**Given records:**
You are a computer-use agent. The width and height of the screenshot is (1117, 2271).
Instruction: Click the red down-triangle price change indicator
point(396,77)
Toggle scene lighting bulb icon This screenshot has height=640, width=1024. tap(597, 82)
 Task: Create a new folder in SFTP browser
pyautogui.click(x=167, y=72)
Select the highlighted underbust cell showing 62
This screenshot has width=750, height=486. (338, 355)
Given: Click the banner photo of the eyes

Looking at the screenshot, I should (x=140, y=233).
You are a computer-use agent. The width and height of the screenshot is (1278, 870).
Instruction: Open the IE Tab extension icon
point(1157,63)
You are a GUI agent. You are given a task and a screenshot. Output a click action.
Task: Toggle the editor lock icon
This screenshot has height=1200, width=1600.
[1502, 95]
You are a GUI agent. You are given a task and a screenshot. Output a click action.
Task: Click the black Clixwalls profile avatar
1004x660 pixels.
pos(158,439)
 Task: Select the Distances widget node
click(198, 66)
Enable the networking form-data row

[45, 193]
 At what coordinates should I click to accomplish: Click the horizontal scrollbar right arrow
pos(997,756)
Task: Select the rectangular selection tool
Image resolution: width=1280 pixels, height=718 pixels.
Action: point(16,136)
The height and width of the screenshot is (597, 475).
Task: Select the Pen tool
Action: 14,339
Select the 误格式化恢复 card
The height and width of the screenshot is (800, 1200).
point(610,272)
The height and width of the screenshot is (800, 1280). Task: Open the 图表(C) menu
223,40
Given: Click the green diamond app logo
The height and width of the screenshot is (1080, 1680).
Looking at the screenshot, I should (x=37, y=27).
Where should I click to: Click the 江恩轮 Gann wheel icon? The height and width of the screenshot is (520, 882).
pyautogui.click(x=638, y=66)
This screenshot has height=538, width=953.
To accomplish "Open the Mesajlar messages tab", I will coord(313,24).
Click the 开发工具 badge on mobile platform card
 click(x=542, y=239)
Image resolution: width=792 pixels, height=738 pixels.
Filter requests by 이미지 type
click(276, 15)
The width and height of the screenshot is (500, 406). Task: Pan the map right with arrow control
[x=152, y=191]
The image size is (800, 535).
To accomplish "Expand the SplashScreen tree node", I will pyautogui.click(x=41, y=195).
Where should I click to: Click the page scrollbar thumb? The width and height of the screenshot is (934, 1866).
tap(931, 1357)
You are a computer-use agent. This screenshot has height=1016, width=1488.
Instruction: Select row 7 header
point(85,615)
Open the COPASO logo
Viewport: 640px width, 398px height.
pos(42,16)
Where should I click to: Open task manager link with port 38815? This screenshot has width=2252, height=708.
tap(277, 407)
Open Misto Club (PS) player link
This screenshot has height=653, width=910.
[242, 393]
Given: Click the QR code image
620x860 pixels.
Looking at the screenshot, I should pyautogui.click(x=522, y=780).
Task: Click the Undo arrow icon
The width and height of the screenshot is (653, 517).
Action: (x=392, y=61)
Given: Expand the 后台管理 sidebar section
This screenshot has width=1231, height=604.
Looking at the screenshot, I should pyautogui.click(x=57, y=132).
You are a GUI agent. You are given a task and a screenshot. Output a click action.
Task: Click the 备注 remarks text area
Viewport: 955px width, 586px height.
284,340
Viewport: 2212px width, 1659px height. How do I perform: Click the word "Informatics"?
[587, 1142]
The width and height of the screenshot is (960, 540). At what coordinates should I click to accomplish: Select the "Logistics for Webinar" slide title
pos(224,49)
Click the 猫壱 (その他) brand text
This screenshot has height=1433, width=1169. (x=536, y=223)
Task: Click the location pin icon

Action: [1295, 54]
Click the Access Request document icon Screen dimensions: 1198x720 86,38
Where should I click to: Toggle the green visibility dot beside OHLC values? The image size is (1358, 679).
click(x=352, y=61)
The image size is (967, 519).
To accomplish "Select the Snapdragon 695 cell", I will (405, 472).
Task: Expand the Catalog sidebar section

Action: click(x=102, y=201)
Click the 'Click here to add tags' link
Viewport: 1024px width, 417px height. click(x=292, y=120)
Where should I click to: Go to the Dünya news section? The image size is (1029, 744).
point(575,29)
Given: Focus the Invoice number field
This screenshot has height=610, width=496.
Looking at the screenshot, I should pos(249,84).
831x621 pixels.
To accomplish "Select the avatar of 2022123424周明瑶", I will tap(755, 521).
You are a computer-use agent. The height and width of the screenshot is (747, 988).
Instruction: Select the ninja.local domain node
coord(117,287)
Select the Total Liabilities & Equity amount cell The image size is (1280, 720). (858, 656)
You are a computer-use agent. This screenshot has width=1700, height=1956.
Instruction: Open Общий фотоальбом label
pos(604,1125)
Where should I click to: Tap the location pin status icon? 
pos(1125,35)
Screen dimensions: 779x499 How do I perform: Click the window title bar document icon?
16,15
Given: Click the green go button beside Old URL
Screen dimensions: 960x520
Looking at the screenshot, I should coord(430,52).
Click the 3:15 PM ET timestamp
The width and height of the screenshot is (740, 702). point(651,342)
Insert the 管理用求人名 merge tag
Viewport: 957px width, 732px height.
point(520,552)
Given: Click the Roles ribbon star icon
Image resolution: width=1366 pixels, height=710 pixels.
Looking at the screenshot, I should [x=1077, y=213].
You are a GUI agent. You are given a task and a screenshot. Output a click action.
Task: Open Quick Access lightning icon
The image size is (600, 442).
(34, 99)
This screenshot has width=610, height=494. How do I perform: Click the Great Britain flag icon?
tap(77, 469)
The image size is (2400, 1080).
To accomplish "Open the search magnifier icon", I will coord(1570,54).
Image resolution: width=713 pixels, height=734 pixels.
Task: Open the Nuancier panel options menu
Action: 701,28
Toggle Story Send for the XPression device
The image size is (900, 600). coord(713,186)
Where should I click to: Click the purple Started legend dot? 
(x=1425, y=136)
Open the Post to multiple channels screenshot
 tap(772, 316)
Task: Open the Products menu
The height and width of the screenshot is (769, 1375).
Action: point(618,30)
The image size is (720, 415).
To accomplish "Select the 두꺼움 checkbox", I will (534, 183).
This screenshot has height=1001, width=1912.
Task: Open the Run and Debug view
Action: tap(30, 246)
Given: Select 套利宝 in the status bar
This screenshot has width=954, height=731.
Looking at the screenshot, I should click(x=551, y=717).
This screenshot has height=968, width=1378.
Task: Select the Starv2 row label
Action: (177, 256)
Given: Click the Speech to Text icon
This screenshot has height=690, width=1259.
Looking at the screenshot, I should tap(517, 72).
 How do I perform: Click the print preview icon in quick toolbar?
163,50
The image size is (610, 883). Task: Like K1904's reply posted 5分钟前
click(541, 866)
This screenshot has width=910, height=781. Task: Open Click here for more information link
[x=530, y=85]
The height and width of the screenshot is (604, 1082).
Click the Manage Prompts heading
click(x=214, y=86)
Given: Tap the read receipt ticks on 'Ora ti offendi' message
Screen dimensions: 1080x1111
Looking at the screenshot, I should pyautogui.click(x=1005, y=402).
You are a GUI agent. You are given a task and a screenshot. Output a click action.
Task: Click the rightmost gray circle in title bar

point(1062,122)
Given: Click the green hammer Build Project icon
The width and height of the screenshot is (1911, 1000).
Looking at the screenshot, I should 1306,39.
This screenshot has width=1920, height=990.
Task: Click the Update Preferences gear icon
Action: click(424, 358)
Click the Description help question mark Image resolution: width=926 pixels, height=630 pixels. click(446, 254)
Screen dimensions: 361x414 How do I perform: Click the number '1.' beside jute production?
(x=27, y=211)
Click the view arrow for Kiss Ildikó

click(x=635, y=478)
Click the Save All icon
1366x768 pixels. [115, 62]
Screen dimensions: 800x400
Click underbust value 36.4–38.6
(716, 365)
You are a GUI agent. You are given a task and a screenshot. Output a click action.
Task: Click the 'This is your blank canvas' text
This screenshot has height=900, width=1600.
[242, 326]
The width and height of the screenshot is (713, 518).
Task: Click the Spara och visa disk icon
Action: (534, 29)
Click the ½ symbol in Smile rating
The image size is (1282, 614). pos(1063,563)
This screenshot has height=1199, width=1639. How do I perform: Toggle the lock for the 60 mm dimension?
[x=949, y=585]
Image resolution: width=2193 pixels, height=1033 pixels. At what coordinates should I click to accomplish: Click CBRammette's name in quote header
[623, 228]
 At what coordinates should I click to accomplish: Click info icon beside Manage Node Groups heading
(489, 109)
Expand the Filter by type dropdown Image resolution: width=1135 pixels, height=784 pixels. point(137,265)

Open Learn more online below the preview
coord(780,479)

**Instructions for the task:** Your task is to retype the entries verbatim, starting with the line that holds "Click the 猫壱 (その他) brand text" and stopping after the line that holds "Given: Click the Roles ribbon star icon".

**Response:**
Click the 猫壱 (その他) brand text
This screenshot has height=1433, width=1169. (x=536, y=223)
Task: Click the location pin icon

Action: [1295, 54]
Click the Access Request document icon Screen dimensions: 1198x720 86,38
Where should I click to: Toggle the green visibility dot beside OHLC values? The image size is (1358, 679).
click(x=352, y=61)
The image size is (967, 519).
To accomplish "Select the Snapdragon 695 cell", I will (405, 472).
Task: Expand the Catalog sidebar section

Action: click(x=102, y=201)
Click the 'Click here to add tags' link
Viewport: 1024px width, 417px height. click(x=292, y=120)
Where should I click to: Go to the Dünya news section? The image size is (1029, 744).
point(575,29)
Given: Focus the Invoice number field
This screenshot has height=610, width=496.
Looking at the screenshot, I should pos(249,84).
831x621 pixels.
To accomplish "Select the avatar of 2022123424周明瑶", I will tap(755, 521).
You are a computer-use agent. The height and width of the screenshot is (747, 988).
Instruction: Select the ninja.local domain node
coord(117,287)
Select the Total Liabilities & Equity amount cell The image size is (1280, 720). (858, 656)
You are a computer-use agent. This screenshot has width=1700, height=1956.
Instruction: Open Общий фотоальбом label
pos(604,1125)
Where should I click to: Tap the location pin status icon? 
pos(1125,35)
Screen dimensions: 779x499 How do I perform: Click the window title bar document icon?
16,15
Given: Click the green go button beside Old URL
Screen dimensions: 960x520
Looking at the screenshot, I should coord(430,52).
Click the 3:15 PM ET timestamp
The width and height of the screenshot is (740, 702). point(651,342)
Insert the 管理用求人名 merge tag
Viewport: 957px width, 732px height.
point(520,552)
Given: Click the Roles ribbon star icon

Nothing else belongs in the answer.